Вопреки своему обещанию, дядя не написал нам о своем прибытии. На самом деле по странной причине к концу лета не пришло ни единого письма. Когда листья опали и осенние ветры обнажили деревья, из Америки не поступило ни единой весточки, которая утешила бы нас.

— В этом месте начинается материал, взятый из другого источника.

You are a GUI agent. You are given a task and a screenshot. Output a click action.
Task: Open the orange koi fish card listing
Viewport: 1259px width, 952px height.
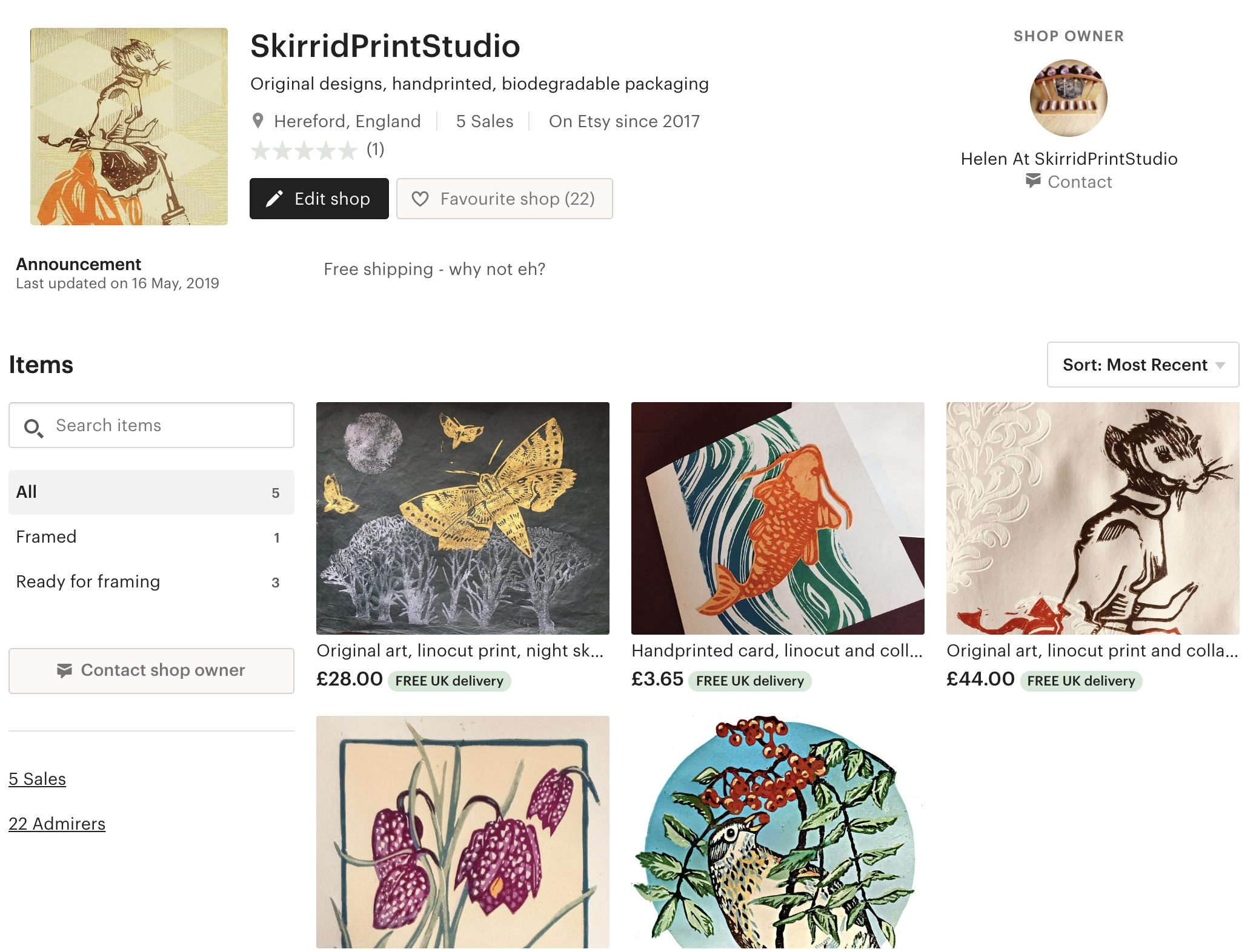[x=778, y=518]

Мы с тетей пытались держать лавку открытой, но каждый день убеждались, что у нас нет сноровки сделать ее прибыльной. Горожане уже считали нас банкротами. Вскоре мы продавали лишь копченую и сушеную рыбу, которой были забиты склады лавки. Свежей рыбы нам в кредит не давали. Даже бакалейщик больше не доверял нам и перекрыл поставки. Мы пытались сводить концы с концами — пусть и без философского спокойствия — на сухом хлебе, копченой рыбе и чае с удручающим постоянством. Тетя Милли была неподходящим человеком для жизни в стесненных обстоятельствах. Своими жалобами и нетерпеливыми тирадами в адрес виновника наших бедствий она напрочь отбивала вкус к красной сельди. Отсутствие писем тоже лишь усиливало ее гнев. За каждым обедом на десерт подавались раздраженные упреки. Библейское изречение «Лучше блюдо зелени, и при нем любовь» могло бы многое значить для меня в те голодные дни.

Затем пришлось поочередно расставаться с заложенным имуществом. Боб, одноглазый конь, друг тех ранних лет, запряженный в свою тележку, принес немного денег, на которые мы смогли купить небольшой запас свежего товара, который я попытался развозить на ручной тележке. Но у меня плохо получалось маневрировать, и когда я брел по тем же местам, где прежде ходил дядя со своим шутливым возгласом «Мидии живые! Покупайте живыми!», люди не торговали со мной, а жалели меня и сочувственно гладили по голове. Когда товар кончился — а кончился он быстро, — тетя решила, что лучше прекратить борьбу и устроить аукционную распродажу!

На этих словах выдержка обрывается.